Only Harvard’s emeritus professor of physics, the Nobel Laureate Percy Williams Bridgman, expressed any doubt about the claimants. “The paradox inherent in the application of a probability calculation to any concrete situation,” he wrote in a dry academic demeanor, “is well brought out by Bertrand Russell, who remarked that we encounter a miracle every time we read the license number of a passing automobile.” If a calculation had been made for that happening, the chances against odds would be overwhelming. “Probability” was a confused concept. Until it was untangled Bridgman would pass.
13

George was unperturbed. He had the uttermost respect for Bridgman, but his probability argument didn’t provide an escape from having to choose between ESP or fraud. Human psychology was a strange and curious beast: However he detested the thought of unpredictability, man would rather believe in a suspension of natural law than countenance the possibility of deception. A strange mixture of credulity and incredulity was our lot, but it needn’t take over our reason. “Where is the definitive experiment?” George stubbornly demanded. Nothing else would satisfy him.
14

Preparations were being made. Born Orlando Carmelo Scarnecchia, John Scarne had come a long way since a local shark taught him three-card monte on the streets of Fairview, New Jersey.

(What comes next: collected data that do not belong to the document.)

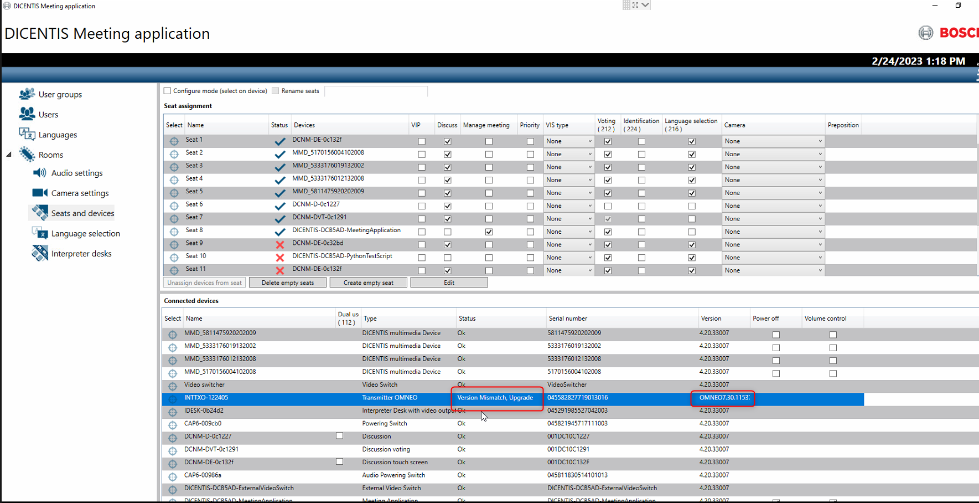Image resolution: width=979 pixels, height=503 pixels.
Task: Open Audio settings speaker icon
Action: (x=40, y=173)
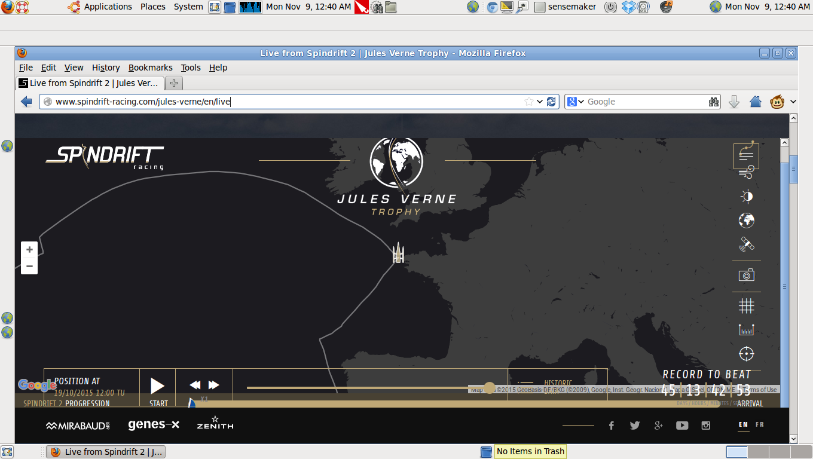The image size is (813, 459).
Task: Toggle the day/night sun icon
Action: [746, 197]
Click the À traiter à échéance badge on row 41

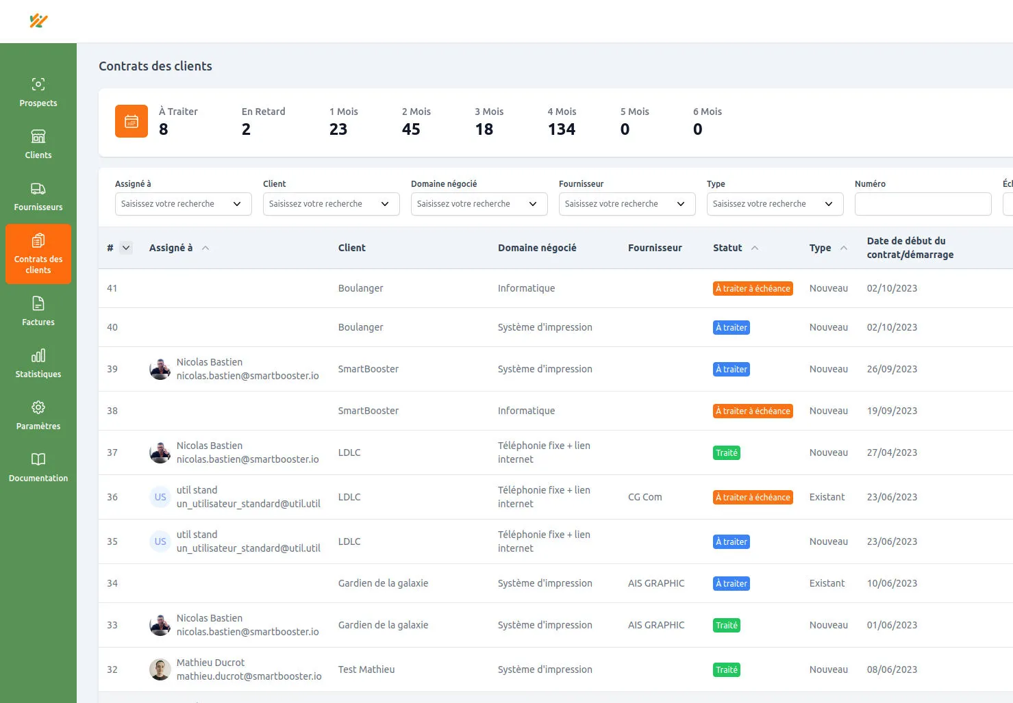tap(753, 288)
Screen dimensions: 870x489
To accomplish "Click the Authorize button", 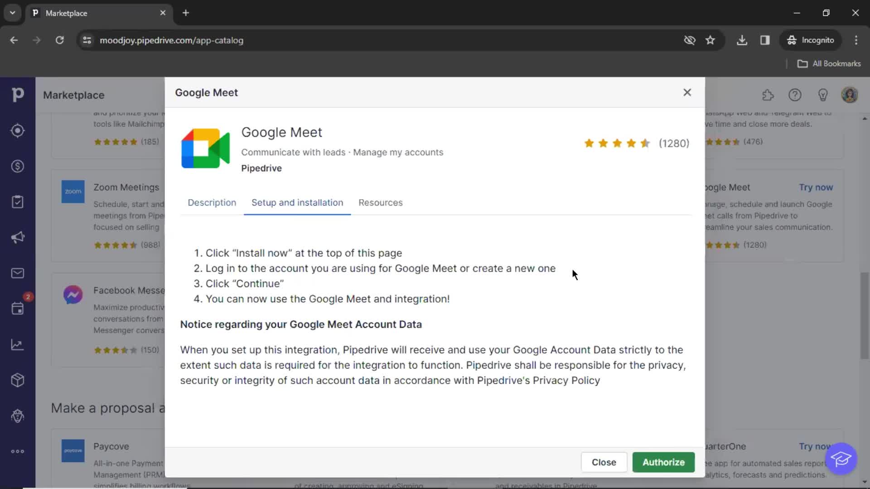I will click(x=664, y=462).
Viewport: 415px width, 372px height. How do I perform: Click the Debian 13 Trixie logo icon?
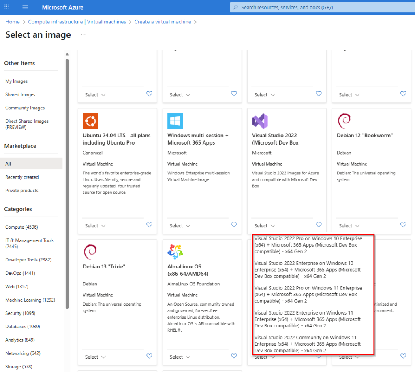(90, 252)
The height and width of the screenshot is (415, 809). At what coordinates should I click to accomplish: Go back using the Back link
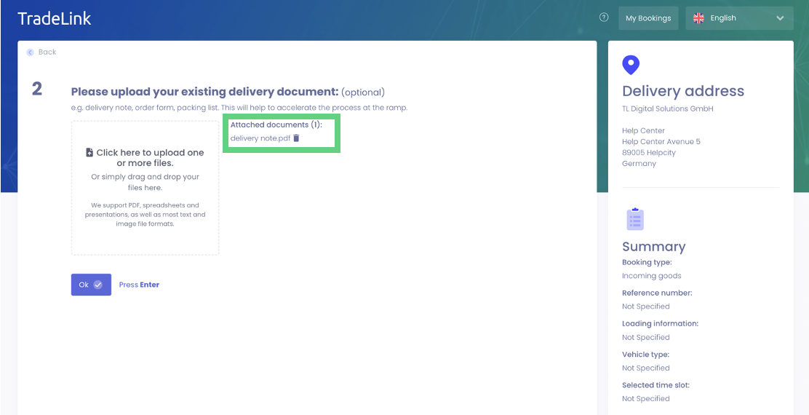[x=47, y=52]
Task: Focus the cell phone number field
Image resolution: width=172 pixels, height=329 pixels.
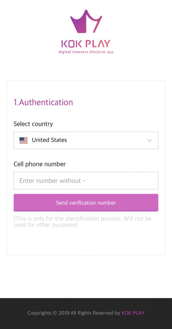Action: tap(86, 181)
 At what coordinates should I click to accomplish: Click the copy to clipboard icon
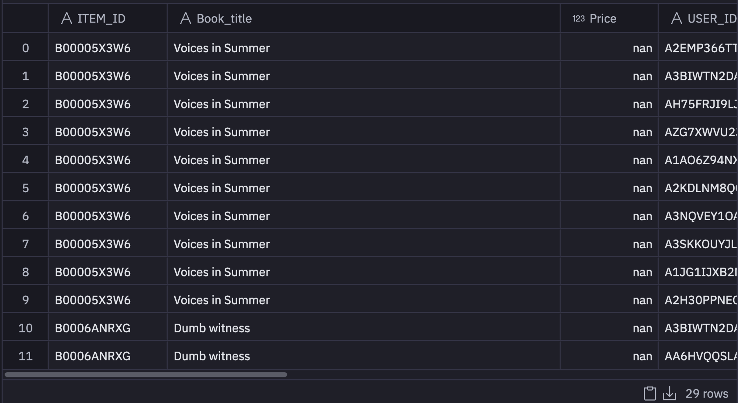[x=650, y=393]
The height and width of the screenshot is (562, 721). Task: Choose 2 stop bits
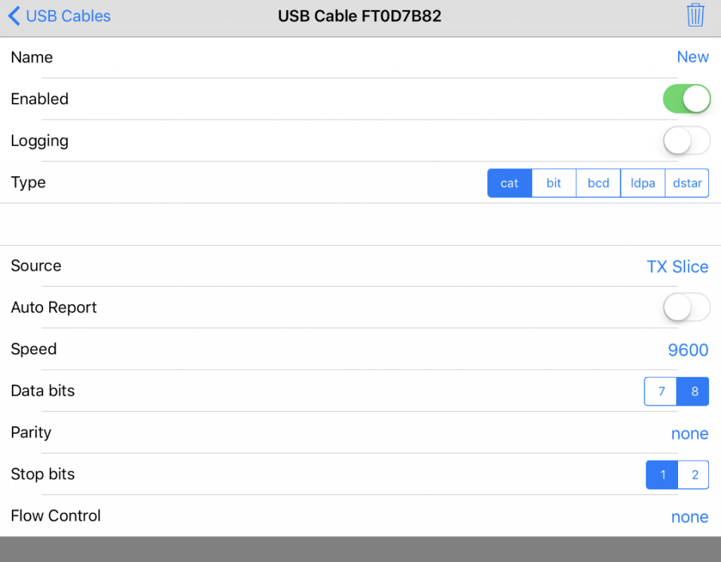click(x=694, y=475)
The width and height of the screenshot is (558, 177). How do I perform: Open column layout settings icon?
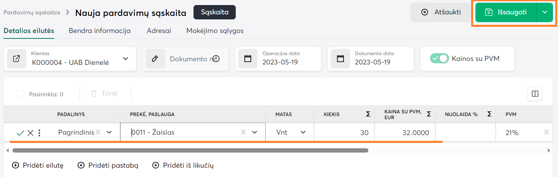click(535, 94)
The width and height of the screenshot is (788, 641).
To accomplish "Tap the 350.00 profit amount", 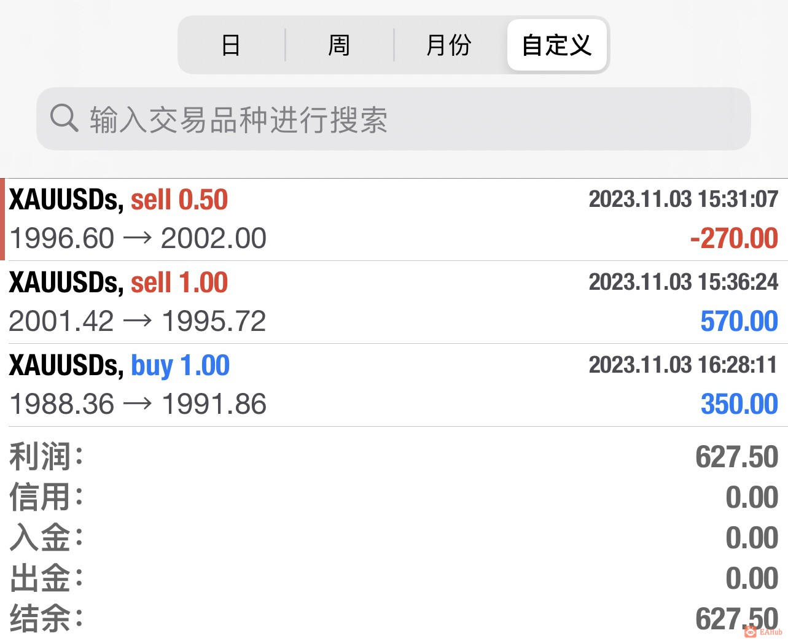I will pyautogui.click(x=739, y=404).
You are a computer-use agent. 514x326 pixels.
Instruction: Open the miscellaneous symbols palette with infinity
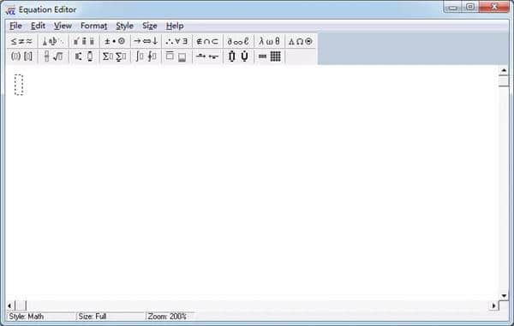[x=238, y=41]
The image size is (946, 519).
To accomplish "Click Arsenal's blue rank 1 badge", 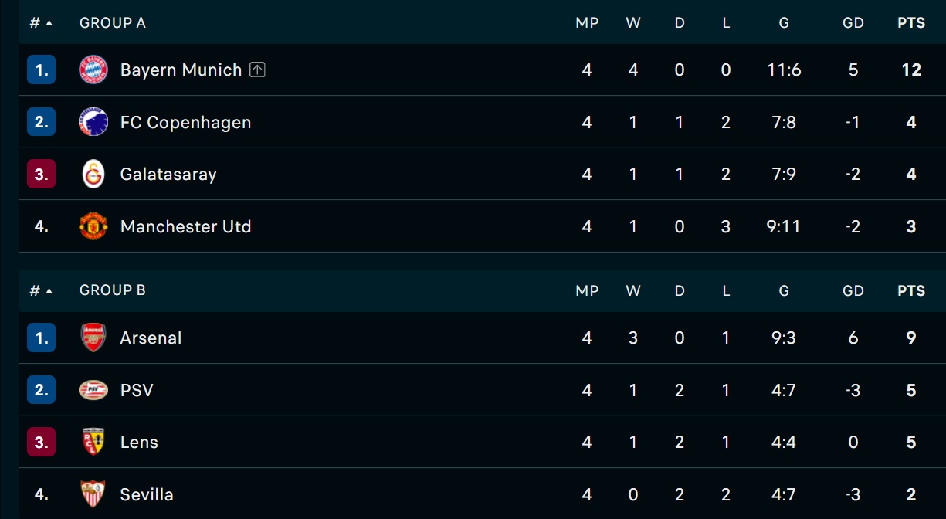I will pos(41,338).
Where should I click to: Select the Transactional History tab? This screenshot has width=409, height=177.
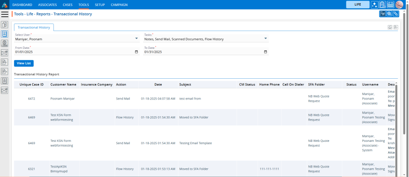pos(34,28)
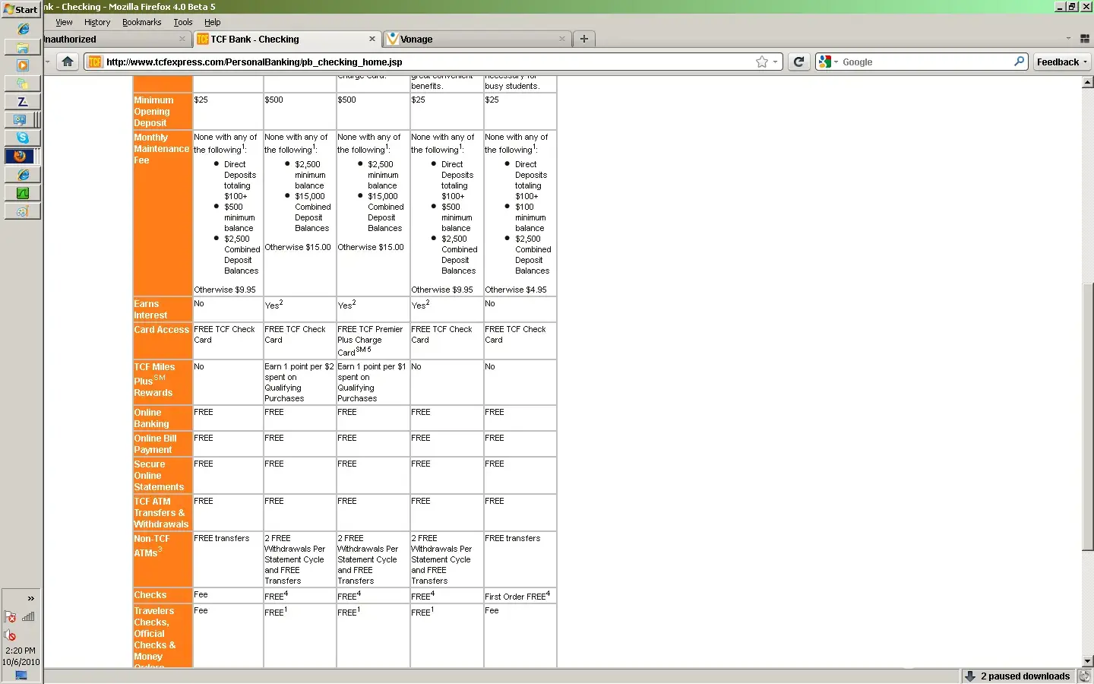Open the Bookmarks menu
The image size is (1094, 684).
pyautogui.click(x=141, y=22)
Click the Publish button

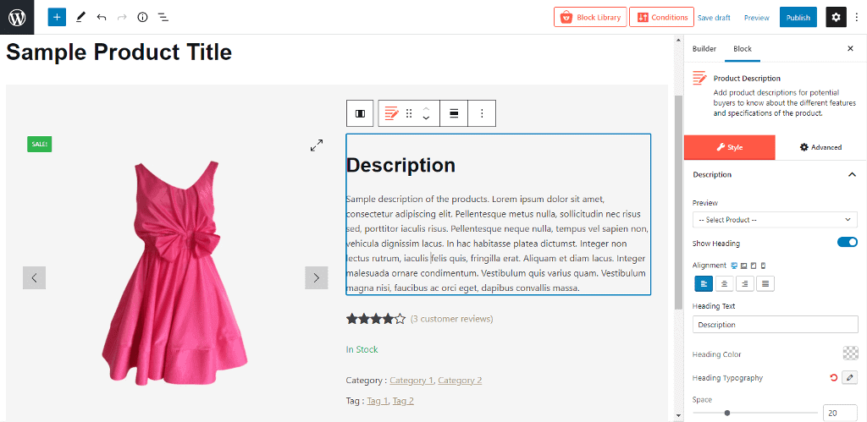click(x=798, y=17)
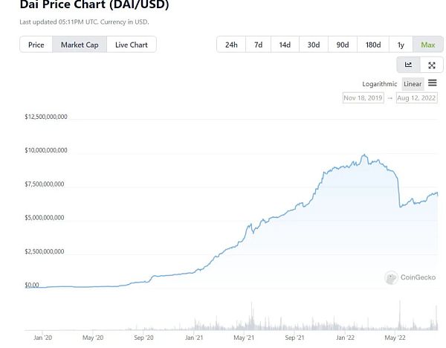Image resolution: width=446 pixels, height=348 pixels.
Task: Choose the 14d time range
Action: click(285, 45)
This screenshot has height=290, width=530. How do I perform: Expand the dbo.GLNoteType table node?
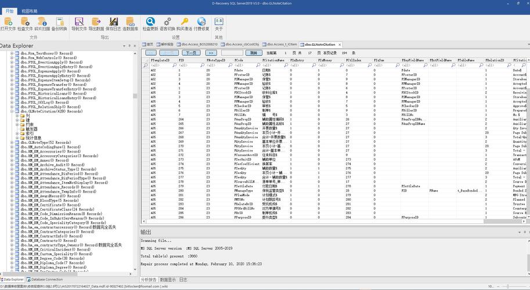[12, 143]
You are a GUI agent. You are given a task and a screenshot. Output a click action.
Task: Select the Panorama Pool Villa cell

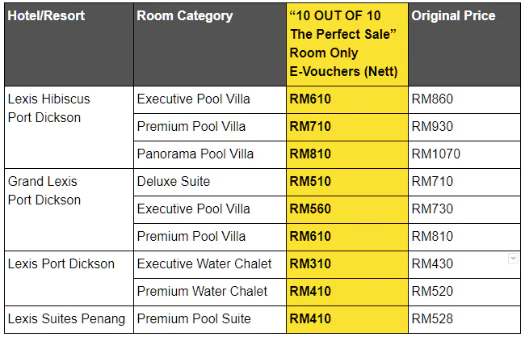(210, 155)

He was now America’s most famous magician and authority on gambling, and many times over a millionaire. His signature trick, “Scarne’s Aces,” was a dazzler, and his “Triple Coincidence,” too. Sure, he would be glad to take part in George’s challenge. In fact he would even pay for flying
the
expert antitrickster, the Argentine Ricardo Musso, all the way from Buenos Aires for the event.
15

It was just the kind of attention for which an awkward outsider yearned. First the bigwigs at the Manhattan Project, then Bardeen and Shockley at Bell, now Bridgman and also his hero, Claude Shannon, to whom George had written for his thoughts about “Science and the Supernatural” (Shannon replied that if ESP were real, it would “undermine everything”).
16
Aldous Huxley, Upton Sinclair, Albert Einstein…. His name was right up there with the big ones. The “definitive experiment” would make him famous.

It never happened. There was the business of translation problems of Ricardo Musso’s excited letters from Argentina. There was an old porphyrin paper to get off. There was fatigue. And then there were Julia and the kids. “All I can say,” George wrote to his buddy Al in their usual oddball humor, “is that I got up to a 5 mile run (run?), and last spring I did 140 in a clean and jerk. Oh yes, also I was divorced January 20.”
17
The “definitive experiment” had been killed before it was born, a victim of alimony, inertia, and Babel. In truth these were all just excuses. George never quite finished what he started, and he knew it. Besides, his heart was already somewhere else.